After working five years in a corporate communications job in St. Louis, I knew I needed to seize the life opportunity before me. I landed in Paris, France in September 2014 and began my great adventure of teaching English to French high schoolers. The glow of light from the city of love and its inhabitants captured my heart quicker than I expected. Oh, and the croissants helped, too.
Fast forward a few years, and boy did life look different! My husband and I welcomed our daughter into our family. Growing my family in a foreign country was a pivotal moment and I’m grateful for the ways it shaped the course of my life.
It became clear to me how much I missed my own mother as I did my best to navigate life with a newborn living nearly 5,000 miles away from her. We swapped WhatsApp messages hourly. With each passing day, I grew more comfortable in my new role. But I often longed to be near my own language, children’s clothing sizing I understood, family, and yes, especially St. Louis.
We soon found ourselves in the midst of a lengthy immigration process. Despite an unknown timeline, the plan for us was to make the most of our life in France during the first year of my daughter’s life.

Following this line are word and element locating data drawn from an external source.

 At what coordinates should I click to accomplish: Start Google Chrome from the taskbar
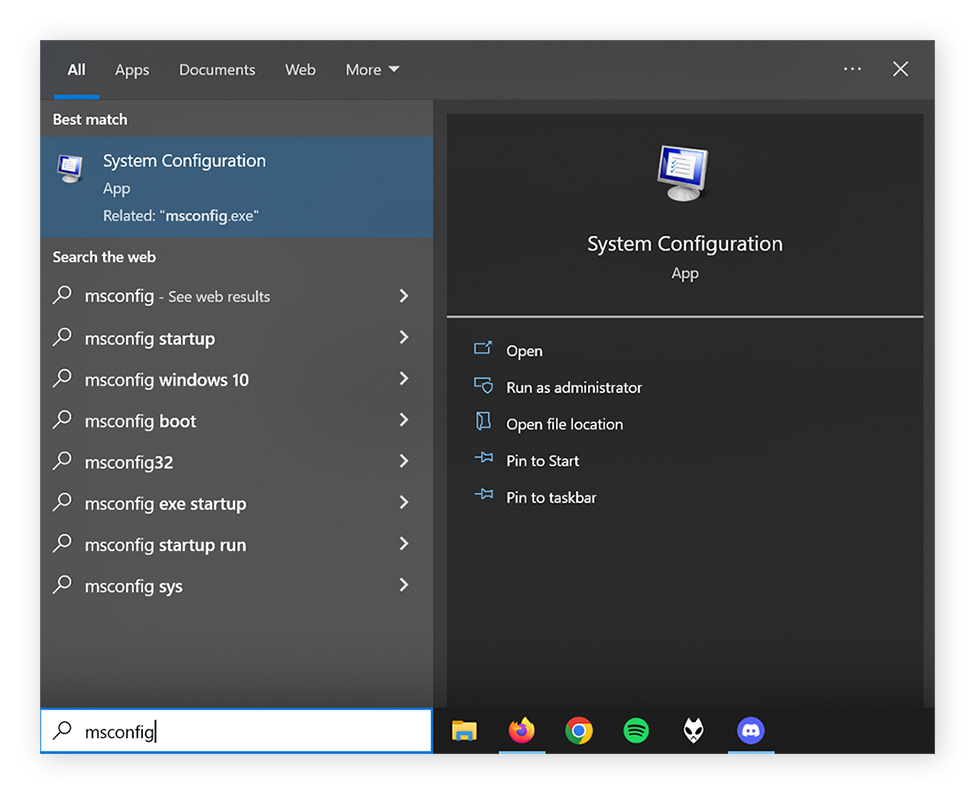point(579,731)
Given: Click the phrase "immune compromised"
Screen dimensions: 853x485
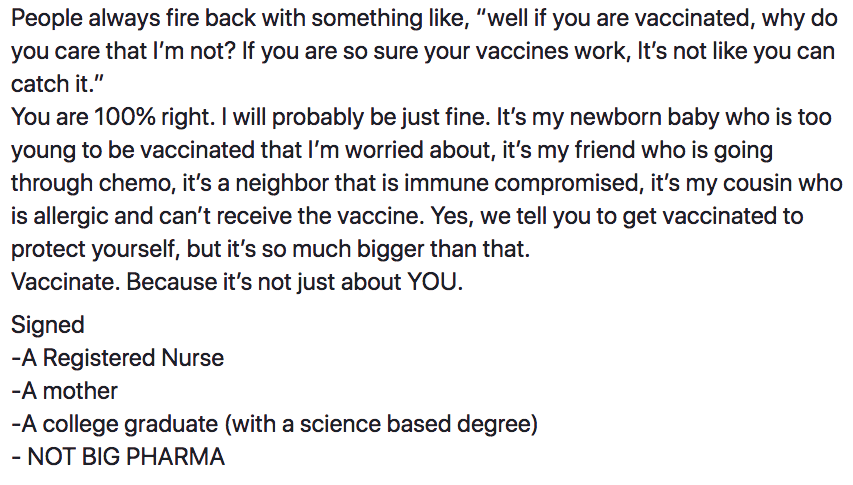Looking at the screenshot, I should click(523, 183).
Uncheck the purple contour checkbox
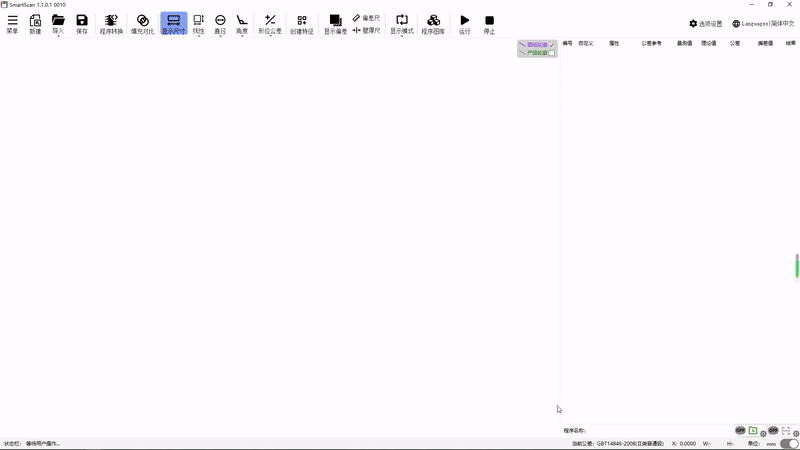This screenshot has width=800, height=450. pos(551,45)
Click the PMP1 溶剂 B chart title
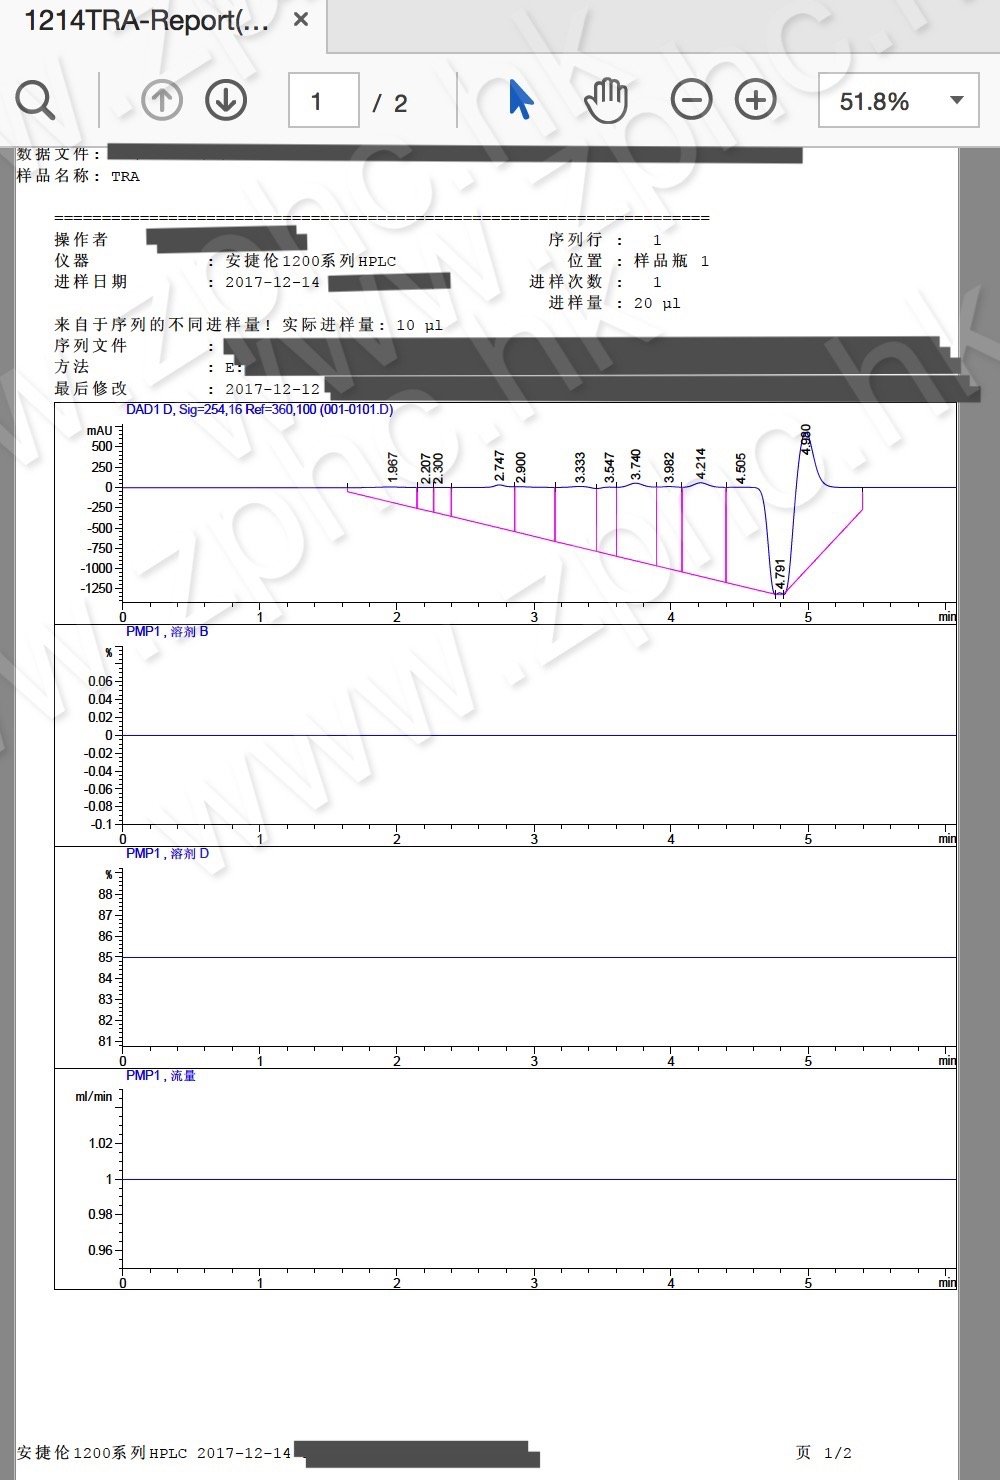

And boy, I will always treasure that year!
When we emerged from the newborn haze around three months in, I felt a bit lost. Although we were settling into our new normal, I also felt the isolation that can come along with motherhood set in. Where could I meet other moms who were at home with their children like I was? What did French mamas advise in terms of feedings and routines at this stage? I had many questions, and I didn’t know where to find answers. It was in that moment that I vowed to help mothers wherever I could to find the resources they need. It is frightening enough to enter the realms of new parenthood, but to feel ill-equipped adds a new level of loneliness.
Thus, my desire to bring City Moms Blog to St. Louis was born! I am thrilled for the chance to bring this resource to moms in our dear city. We hope you’ll find the information you need, in addition to enjoying the writing from our amazing contributor team.
Coming home to St. Louis has been exactly what I needed. A return to familiar, a return to family, a return to normalcy, a return to roots. I guess that’s what coming home ought to feel like, anyway.